Introduction

So far, we have summarized logistic regression, support vector machines, neural networks, etc. This time, I will summarize the basic decision trees such as XGBoost, LightGBM, and Random Forest.

What is a decision tree?

A decision tree is an algorithm that "separates data step by step and outputs tree-like analysis results."

The advantages of performing an analysis with this decision tree are:

Easy to understand (the basis of classification can be visualized)
Applicable to both classification and regression
Can handle a wide range of problems

There are features such as. In particular, I think the first advantage is great. Other classifiers (support vector machines, neural networks, etc.) are very complicated and black-boxed in the calculations performed inside, so it is difficult for anyone who is familiar with the contents of the model to understand the contents. There is a face. On the other hand, the decision tree is an easy-to-understand feature because the grounds for division are clear as shown in the above figure. I think this ** easy to understand ** is a huge advantage. This is because I don't think it's a good attitude for an engineer for a person who uses a model to produce results using something that he doesn't understand **.

This decision tree is an algorithm that can be applied to both classification and regression, but this time I would like to summarize the classification. In addition, the decision tree has an algorithm called CART and C4.5. This time we are talking about CART.

How to decide the criteria for division

Divide so that the elements after division (data to be divided) are for each element you want to divide (= the purity after division is the minimum). Impureness is an indicator of how different classes of elements are mixed together.

I would like to briefly consider it with an example. I would like to load and create the make_blobs () method of scikit learn that gives me a spray sample.

`RF.ipynb`


#Imports
%matplotlib inline
import numpy as np
import pandas as pd
import matplotlib.pyplot as plt
import seaborn

from sklearn.datasets import make_blobs

X, y = make_blobs(n_samples=500, centers=4,
                  random_state=8, cluster_std=2.2)

#Scatter plot the points
plt.figure(figsize=(10,10))
plt.scatter(X[:, 0], X[:, 1], c=y, s=50, cmap='jet')

The original scatter plot is here.

Now, let's think about how to divide this scatter plot.

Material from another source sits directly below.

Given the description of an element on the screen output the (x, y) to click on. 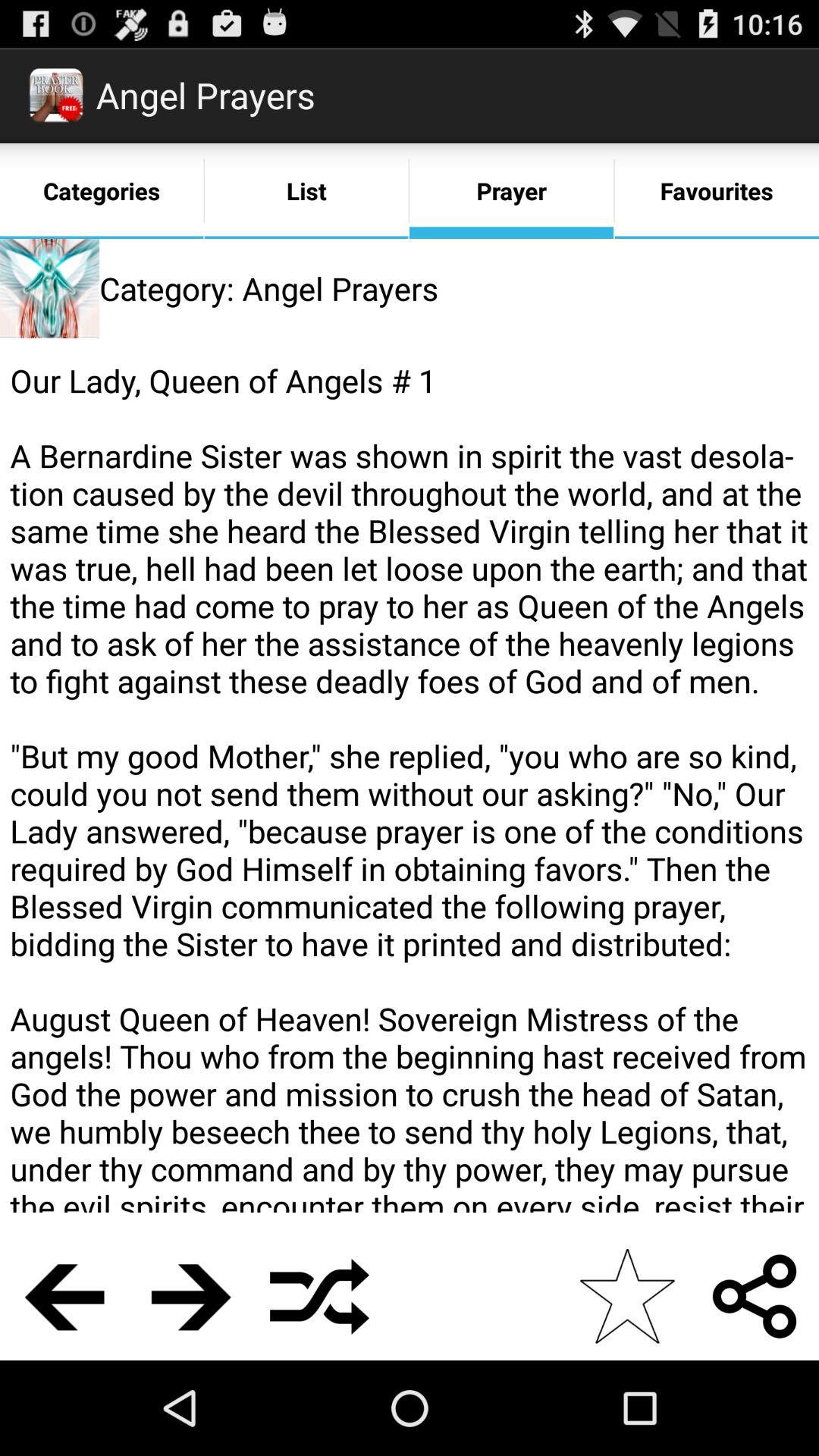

Due to the dividing line on the left, the element $ [2], opposite to the group containing many elements $ [0], [1] $ (conversely not including $ [2], [3] $). You can see that it can be divided into groups that contain a lot of [3] $ (conversely, $ [0] and [1] $ are not included). This kind of division is a method of division with less purity. On the other hand, in the case of the dividing line on the right, you can see that the elements of $ [0] to [3] $ are mixed in the group after the division. This is expressed as having a lot of impurities. Find the dividing line as shown on the left and classify it several times (= called the depth of the decision tree) to classify the purpose.

How to find purity

Now, let's summarize how to express this impureness. This time, we will focus on Gini's Diversity Index $. The literal translation is the Gini Diversity Index. I think you can understand the meaning in Japanese, but it is often called impure.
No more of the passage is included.